Chapter 9.9

When I returned to the children's centre there was a fresh pile of paper and pencils on my usual table. The woman at the front glanced up with a hint of a smile on her lips, then went back to reading. It seemed like she forgave me for writing on her table.

I'd been so preoccupied with my thoughts that at first, I didn't notice there was a boy standing next to my table, when I looked at him, he leaned in, trying to see my face. "Hey new kid, what's wrong with you?" he sounded a bit angry, but I didn't know what I'd done.

"Wrong with me?" I repeated, was there something wrong with the way I was sitting? Was I not meant to sit here? But I always sat here, and nothing was said before.

"Yeah, why are you sitting like that, all alone?"

"Does it matter?" I asked, genuinely. Did it matter that I was alone?

He scowled at me, "you're weird. Where did you get those marks from?" he pointed at the bandages still wrapped around various parts of my body and sticking out from under my clothes.

"I was caught in a landmine." I explained, I just had to be honest, didn't I? If I wanted to get along with him, I didn't want to lie. But maybe it would have been better if I did?

"One of the adults said that you come from their side, is that true?"

"Their side?" I asked, perplexed by where this conversation was going, but he was the first child to approach me since the girl the other night, which I have a feeling didn't go so well, so I kept up with his little game.

"Yeah. Garlantia." He hissed with hate rolling off each of his words.

"Yeah." I answer simply.

His eyes widened with shock, "did you kill people?"

I started to get a feeling that the conversation was going in a dangerous direction, reluctantly I answered "yeah."
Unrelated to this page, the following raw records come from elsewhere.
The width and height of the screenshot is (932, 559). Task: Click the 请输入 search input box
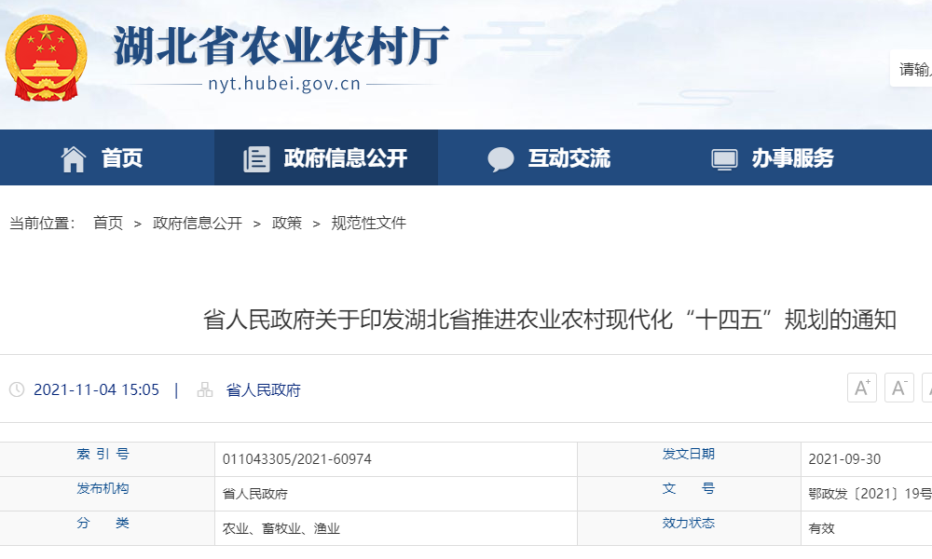pyautogui.click(x=911, y=66)
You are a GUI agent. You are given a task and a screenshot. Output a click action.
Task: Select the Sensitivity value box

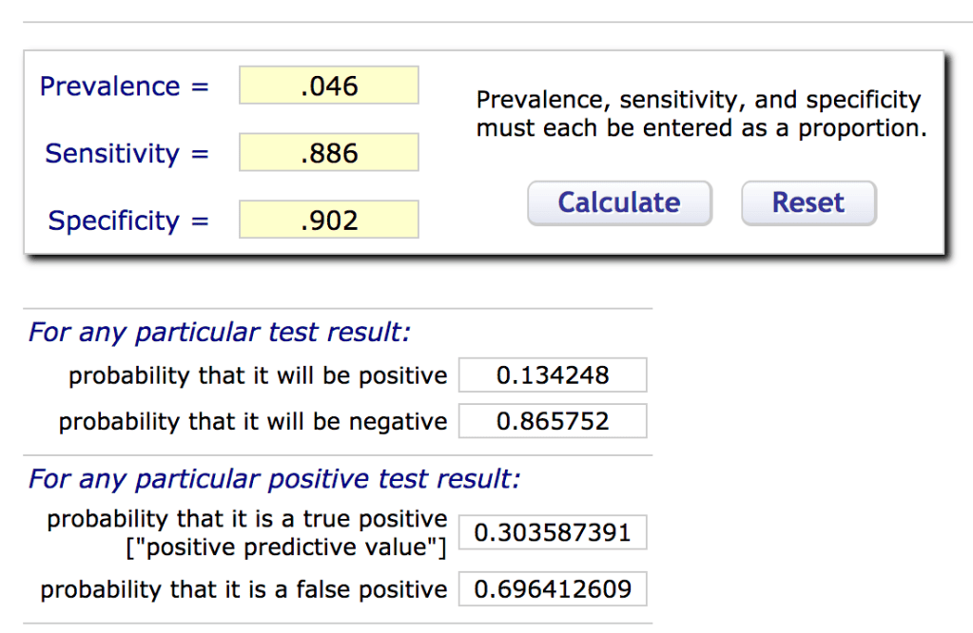click(328, 153)
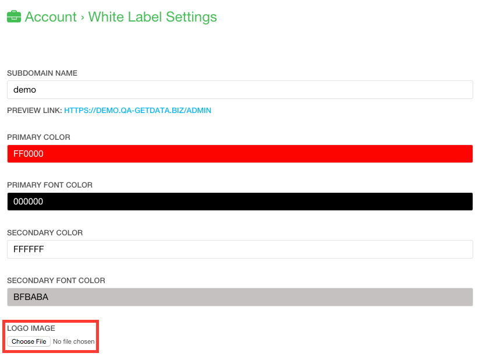Click the White Label Settings heading text

tap(151, 17)
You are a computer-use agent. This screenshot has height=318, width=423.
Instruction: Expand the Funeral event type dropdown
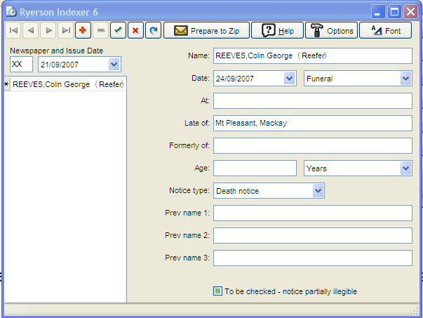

Suddenly I was struck with strong murderous intent, his eyes narrowed with anger, and he rushed at me, his fist up and aiming for my head. My survival instinct took over, and I rose, slightly lopsided on the cast, grabbed his incoming fist and twisted it underneath me. I was used to much larger men, so I put my entire weight into my movements, and trapped him underneath me, until he calls out.

"Stop! Let go of me! it hurts!" he yelled, his tears dripping onto the table below. The entire room stopped and stared at us- at me.

"Let him go!" one of the other children shouted, and I was surrounded by hostility, anger and fear- I was surrounded by enemies. Even though that boy didn't lay a finger on me, pangs of pain twisted in my stomach as I dropped my hand and released him. But still the silence continued, and those baring eyes bore into me, scorching me from the inside. I felt trapped by those eyes, and I needed to get out, but while my mind screamed at me to run, my body froze, then it shook uncontrollably before my legs give out under me and I stumble to the ground.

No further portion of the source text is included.